Shooting around the defender to the shooter’s left, requires leaning to the left by bending at the waist, and then taking the vertical overhead shot. (See diagram (c) below).
a) Vertical overhead b) Side-arm c) Leaning overhead
(View from behind a right-handed shooter who is facing goal)
IS HEIGHT IN THE WATER IMPORTANT TO SUCCESSFUL SHOOTING OF THE BALL?
Coaches are often heard telling their players to get “higher” in the water when taking a shot. Does that mean that the higher you are in the water, the more successful your shot will be? Not necessarily! In several studies that were conducted on water polo players, height in the water was unimportant in generating ball speed. As long as the arm and shoulders were clear of the water, height of the body did not make a difference.
This may seem to contradict the idea that good players have to have strong legs to shoot a water polo ball. Not at all! Strong legs provide the base of support that is necessary to generate the force to rotate the shoulders, and the ball, at greater velocity. The fact that stronger legs can also elevate the player higher in the water is irrelevant to the success of the shot
Height of the arm prior to shooting the ball may be another matter, however. Increasing the height that the ball is held can result in throwing a straighter ball, making the shot much more accurate. In addition, increasing the height of the ball by lowering the opposite shoulder, increases the axis of rotation of the shoulder; thus helping increase the speed of trunk rotation (speed of shot). Holding the ball in a higher position may also give the shooter the ability to shoot over the top of a defenders arm.
STRENGTH TRAINING PROGRAM FOR THROWING AND SHOOTING
When shooting or throwing a water polo ball, muscles primarily function as movers of the arm, or stabilizers of the arm. Strength of the primary movers of the arm is just one of the parts of the equation that helps the arm move forward at a faster speed. Using proper form (see kinetic chain above) and having strong legs are also important factors in shooting the ball, perhaps even more important than muscle strength. There are many water polo players who can shoot the ball hard, just as there are many baseball pitchers who can throw the ball 100 MPH. Not all of them are large athletes with big muscles.

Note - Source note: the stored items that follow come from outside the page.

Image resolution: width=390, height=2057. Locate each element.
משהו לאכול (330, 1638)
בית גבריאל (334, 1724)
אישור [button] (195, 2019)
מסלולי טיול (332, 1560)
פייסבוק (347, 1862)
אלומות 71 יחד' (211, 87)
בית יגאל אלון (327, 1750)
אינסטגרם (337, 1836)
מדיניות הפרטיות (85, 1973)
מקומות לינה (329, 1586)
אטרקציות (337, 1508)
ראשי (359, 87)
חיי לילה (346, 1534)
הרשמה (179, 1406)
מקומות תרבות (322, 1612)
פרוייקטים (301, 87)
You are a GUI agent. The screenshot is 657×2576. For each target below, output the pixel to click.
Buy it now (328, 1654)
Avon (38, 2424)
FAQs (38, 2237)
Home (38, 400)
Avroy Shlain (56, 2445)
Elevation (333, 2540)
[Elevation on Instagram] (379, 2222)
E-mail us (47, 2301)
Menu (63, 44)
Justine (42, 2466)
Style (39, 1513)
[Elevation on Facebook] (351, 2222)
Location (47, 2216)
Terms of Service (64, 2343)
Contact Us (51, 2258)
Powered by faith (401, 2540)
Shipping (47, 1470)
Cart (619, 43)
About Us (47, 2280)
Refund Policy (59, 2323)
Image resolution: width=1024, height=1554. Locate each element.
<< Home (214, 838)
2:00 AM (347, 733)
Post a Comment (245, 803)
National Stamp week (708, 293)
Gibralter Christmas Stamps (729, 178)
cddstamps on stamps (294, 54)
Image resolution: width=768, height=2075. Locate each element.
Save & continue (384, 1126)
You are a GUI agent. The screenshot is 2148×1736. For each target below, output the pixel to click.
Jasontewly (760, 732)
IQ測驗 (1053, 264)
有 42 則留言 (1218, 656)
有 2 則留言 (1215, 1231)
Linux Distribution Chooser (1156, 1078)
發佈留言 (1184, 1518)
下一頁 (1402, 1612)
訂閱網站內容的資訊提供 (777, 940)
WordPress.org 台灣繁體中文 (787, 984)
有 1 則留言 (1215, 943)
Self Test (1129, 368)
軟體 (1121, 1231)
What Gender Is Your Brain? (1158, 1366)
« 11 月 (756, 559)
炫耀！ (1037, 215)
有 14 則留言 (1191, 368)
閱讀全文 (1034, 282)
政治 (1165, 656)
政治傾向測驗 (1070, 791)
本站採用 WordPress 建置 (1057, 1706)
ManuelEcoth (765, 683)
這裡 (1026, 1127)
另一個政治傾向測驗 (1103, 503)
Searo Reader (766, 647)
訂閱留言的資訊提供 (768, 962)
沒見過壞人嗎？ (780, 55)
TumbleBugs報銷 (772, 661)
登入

One of the hardest shooting players that I ever coached was only 5’8” tall and weighed 155 lbs. This is not big by today’s standards. Over the years, many of the hardest shooters that I have coached all had one thing in common, an excellent eggbeater kick; no matter what their size was. One of the fastest throwing pitchers in the history of baseball was the great Sandy Koufax of the LA Dodgers. He was slightly built, but could throw the ball 98 MPH. The same is true for the 2008 and 2009 Cy Young award winning pitcher, Tim Lincecum of the San Francisco Giants.
LIFTING WEIGHTS TO IMPROVE SHOOTING?
One of the biggest unanswered questions about water polo is “can strength training improve the speed of your shot”? A review of the literature has found numerous research studies that have tried to determine a link between dry-land strength training and performance of a skill that involves movement (jumping, swimming, running, throwing, etc). In most of the cases studied, all athletes performed their normal training for a season; but only some of them performed dry-land strength training in addition to their normal training for their sport.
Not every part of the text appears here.